More men becoming 'stay at home' dads

PHOENIX - It's one of the storylines of a popular TV sitcom this year. In NBC's "Up All Night," Wil Arnett's character has become a stay-at-home dad, taking care of the baby, while Christina Applegate heads out and pursues her career.

It's a real life situation for some men, including Rob Allen of Phoenix. When his wife started her medical career, he knew his staying home was best for the family.

"She wound up going back to school for a medical program," says Allen. "She needed flexible hours, and I was the one chosen for that (to stay home.)"

About six years ago, he gave up his job working at a Valley radio station to be a stay-at-home dad to their daughter, who is now 11-years-old. He loves the "job," but admits it can be tough.

"It's every day. It's 'I need this, I need that.' Oh wait, I've got to get dinner. I've got to get my daughter off to school. Got to pick her up . . . got to get her off to practice. Pick her up from practice. 'Oh yeah!' I've got to get mom too! I have to pick mom up from work! What time's mom done? Oh yeah, she's staying late." It can be a hectic schedule, and Allen says it's given him an appreciation for men who do this and have more than one kid.
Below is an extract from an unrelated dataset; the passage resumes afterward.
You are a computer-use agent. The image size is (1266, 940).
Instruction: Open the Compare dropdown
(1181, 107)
With the tough economy, more men are doing this and many not by choice. It's because they've lost their jobs. An estimated 154,000 American men are now stay-at-home dads. That's up from 140,000 in 2008. The number has more than tripled since 1997.
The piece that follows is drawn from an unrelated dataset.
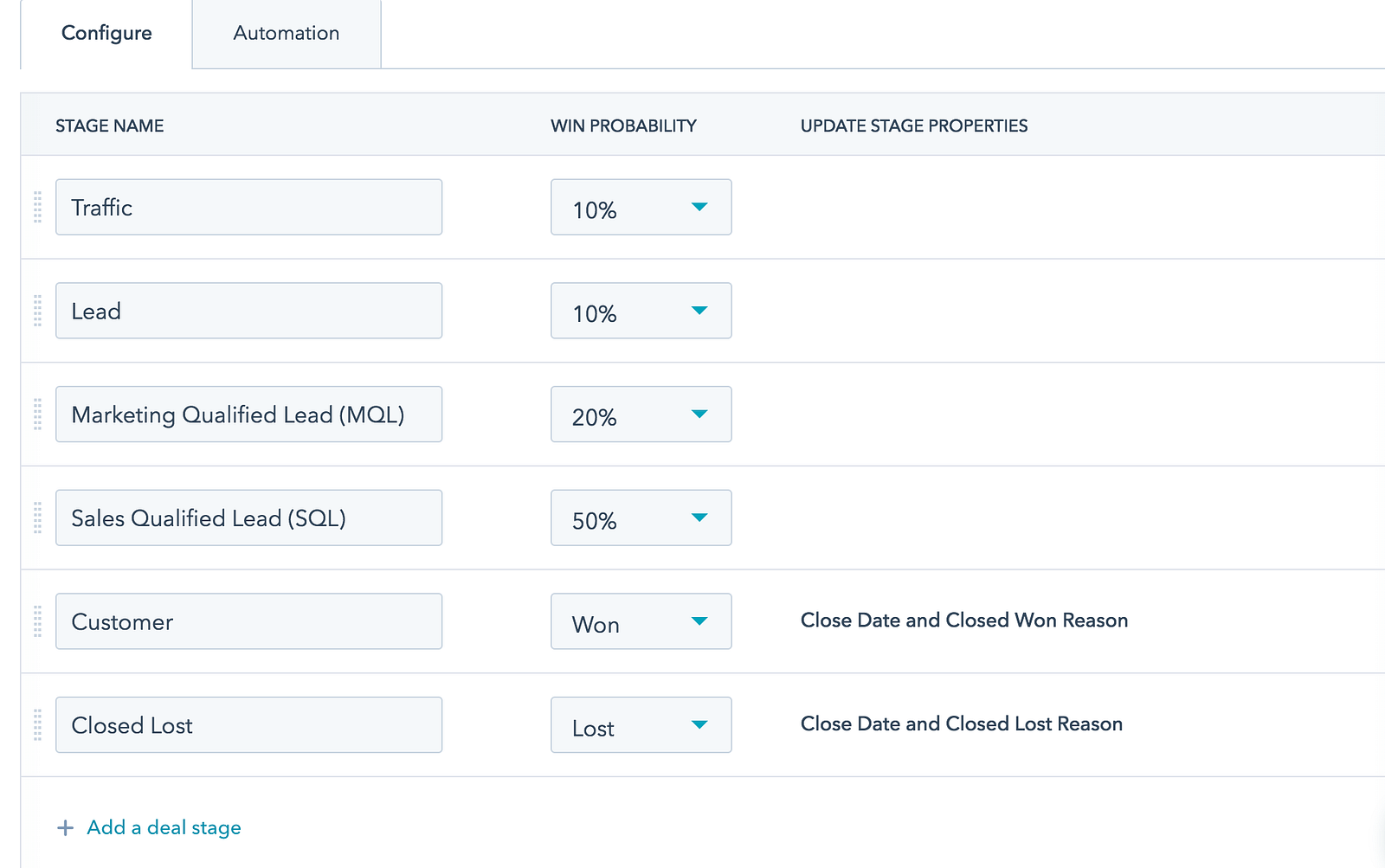1385x868 pixels.
Task: Select the Configure tab
Action: coord(106,34)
Allen has this philosophy about being a stay-at-home dad. "Don't think it's unmanly to either want to or have to stay home with your children. Sometimes you may think that 'It's my responsibility to have a job as the man of the house,' but you have to look at it as times have changed."

Allen works part time at Target on the weekends. But by being home during the week, he can do what he says is his most important job -- being there for his daughter.

"I'm there for the good morning and good night hugs," he says. "I'm there for the meals. I'm there to ask her how her day went. I'm there when she has a problem she wants to talk about. I'm there to help with homework."

"I can be the sounding board" when she needs someone to talk to. When she needs to be disciplined "I can be the Commander in Chief, everything."